La caridad en general castra al sujeto su capacidad de iniciativa, rebaja la autoestima y fomenta el parasitismo.

Y si se trata de asistencia legal, la que proviene del Estado, muy en boga hoy en día, si no llega acompañada de políticas que estimulen la capacidad productiva del beneficiario, entonces lo que se hace es fomentar la vagancia y la dependencia.

Los efectos de ese tipo de asistencia, al decir de Alexis Tocqueville, son nocivos y actúan sobre la moralidad antes que promover la prosperidad pública. En ese caso la asistencia legal, observa el pensador francés, “deprava a los hombres más aún de lo que los empobrece”.

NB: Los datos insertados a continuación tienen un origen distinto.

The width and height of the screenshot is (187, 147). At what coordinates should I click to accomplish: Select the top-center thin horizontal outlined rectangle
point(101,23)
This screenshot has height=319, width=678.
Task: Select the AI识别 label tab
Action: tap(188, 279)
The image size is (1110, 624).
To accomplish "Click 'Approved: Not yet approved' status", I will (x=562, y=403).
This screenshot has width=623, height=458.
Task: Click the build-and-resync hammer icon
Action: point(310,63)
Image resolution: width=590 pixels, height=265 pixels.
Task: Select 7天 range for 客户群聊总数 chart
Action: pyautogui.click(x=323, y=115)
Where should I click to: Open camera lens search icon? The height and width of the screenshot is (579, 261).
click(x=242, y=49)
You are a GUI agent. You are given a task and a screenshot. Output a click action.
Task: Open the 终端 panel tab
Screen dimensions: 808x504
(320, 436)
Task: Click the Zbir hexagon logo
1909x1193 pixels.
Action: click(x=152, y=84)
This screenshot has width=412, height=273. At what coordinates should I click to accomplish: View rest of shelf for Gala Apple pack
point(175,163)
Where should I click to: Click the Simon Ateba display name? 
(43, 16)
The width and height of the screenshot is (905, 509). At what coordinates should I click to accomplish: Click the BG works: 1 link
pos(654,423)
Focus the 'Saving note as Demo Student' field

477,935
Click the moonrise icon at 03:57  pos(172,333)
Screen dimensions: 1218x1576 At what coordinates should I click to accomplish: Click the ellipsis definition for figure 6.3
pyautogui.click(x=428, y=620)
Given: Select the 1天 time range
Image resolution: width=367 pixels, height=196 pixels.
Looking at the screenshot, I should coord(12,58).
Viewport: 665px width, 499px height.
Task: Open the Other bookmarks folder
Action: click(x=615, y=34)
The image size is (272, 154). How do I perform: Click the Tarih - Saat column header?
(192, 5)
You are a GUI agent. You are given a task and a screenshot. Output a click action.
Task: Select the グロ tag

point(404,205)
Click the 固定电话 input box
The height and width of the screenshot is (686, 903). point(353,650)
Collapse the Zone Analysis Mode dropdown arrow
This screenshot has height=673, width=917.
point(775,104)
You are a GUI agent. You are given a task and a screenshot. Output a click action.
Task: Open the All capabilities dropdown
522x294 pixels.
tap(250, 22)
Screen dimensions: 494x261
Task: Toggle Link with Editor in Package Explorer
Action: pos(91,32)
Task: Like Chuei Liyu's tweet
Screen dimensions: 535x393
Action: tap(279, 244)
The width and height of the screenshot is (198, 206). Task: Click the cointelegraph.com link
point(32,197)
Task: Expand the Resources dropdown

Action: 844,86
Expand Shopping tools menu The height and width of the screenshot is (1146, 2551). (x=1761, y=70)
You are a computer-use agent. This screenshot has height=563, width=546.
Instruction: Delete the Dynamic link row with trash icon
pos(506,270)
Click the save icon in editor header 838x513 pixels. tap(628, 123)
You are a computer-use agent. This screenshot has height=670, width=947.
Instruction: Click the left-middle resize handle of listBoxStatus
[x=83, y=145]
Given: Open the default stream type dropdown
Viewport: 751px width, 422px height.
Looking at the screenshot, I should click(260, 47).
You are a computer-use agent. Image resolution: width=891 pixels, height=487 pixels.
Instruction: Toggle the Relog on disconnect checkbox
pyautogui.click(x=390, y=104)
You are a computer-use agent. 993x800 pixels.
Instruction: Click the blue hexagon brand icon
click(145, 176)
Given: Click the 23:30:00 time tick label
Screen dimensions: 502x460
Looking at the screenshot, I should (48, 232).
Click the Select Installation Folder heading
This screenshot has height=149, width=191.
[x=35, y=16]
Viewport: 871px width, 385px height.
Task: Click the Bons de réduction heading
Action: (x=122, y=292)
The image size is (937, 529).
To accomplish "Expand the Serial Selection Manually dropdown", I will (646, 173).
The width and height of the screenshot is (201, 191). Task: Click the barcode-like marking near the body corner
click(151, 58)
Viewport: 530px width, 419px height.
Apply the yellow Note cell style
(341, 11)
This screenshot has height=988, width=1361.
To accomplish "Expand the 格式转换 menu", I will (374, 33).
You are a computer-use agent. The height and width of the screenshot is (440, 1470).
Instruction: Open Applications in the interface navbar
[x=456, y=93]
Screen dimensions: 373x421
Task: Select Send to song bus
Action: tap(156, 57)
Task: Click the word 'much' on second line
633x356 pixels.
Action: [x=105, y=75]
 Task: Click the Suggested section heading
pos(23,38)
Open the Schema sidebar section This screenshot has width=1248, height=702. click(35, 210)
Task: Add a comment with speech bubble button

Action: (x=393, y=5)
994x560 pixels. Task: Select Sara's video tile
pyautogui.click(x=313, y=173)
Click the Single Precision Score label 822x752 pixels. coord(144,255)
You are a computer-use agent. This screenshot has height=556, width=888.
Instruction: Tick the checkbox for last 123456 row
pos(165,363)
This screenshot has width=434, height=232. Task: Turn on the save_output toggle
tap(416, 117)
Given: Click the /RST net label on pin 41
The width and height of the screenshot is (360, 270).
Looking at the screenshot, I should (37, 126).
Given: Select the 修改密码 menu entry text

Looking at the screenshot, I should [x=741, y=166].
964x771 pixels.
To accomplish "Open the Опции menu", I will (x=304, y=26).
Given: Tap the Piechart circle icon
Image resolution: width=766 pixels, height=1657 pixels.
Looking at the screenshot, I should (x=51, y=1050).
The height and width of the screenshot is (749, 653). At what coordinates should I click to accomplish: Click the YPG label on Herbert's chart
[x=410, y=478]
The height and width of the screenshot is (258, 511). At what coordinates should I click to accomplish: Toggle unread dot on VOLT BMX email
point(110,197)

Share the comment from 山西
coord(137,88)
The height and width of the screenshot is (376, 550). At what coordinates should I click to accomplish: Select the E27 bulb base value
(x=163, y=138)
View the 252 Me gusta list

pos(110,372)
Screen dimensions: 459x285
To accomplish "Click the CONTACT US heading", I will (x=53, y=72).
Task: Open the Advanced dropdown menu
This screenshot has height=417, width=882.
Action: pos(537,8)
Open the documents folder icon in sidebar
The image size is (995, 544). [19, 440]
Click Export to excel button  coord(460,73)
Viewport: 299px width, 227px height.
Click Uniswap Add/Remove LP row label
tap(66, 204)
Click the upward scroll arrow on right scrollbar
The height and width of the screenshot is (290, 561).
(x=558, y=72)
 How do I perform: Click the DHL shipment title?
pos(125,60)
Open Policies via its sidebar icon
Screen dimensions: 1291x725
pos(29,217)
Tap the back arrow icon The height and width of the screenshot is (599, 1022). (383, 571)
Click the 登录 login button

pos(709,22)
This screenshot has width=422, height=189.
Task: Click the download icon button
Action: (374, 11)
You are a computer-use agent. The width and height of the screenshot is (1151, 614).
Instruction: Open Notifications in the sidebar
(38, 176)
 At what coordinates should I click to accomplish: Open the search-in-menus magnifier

Sea cual sea el modelo de caridad: pública, privada, comunitaria o religiosa, “en lugar de elevar el corazón del hombre, lo rebaja”, como bien señala Tocqueville en “Memoria sobre el pauperismo”.

En ese sentido, la forma de combatir la pobreza que auspicia el candidato presidencial reformista es humillante, degradante y desmoralizadora.

El deber de un candidato político es sembrar en el corazón de la gente la visión de progreso, el derecho a disfrutar de un empleo digno, de tener la oportunidad de estudiar, de desarrollar un proyecto personal, de poseer una vivienda y, en definitiva, de tener un mejor futuro, pero nunca fomentar el parasitismo social, que humilla y degrada la condición del hombre.

La pobreza de los pueblos, pues, no sólo es material, sino mental y de espíritu. Hallar el camino que separa la pobreza de la riqueza comienza por cambiar la mentalidad de la gente, por estimular en el individuo el ideal de un futuro de progreso y de grandeza. Y esto no se alcanza con dádivas como las de Amable Aristy Castro.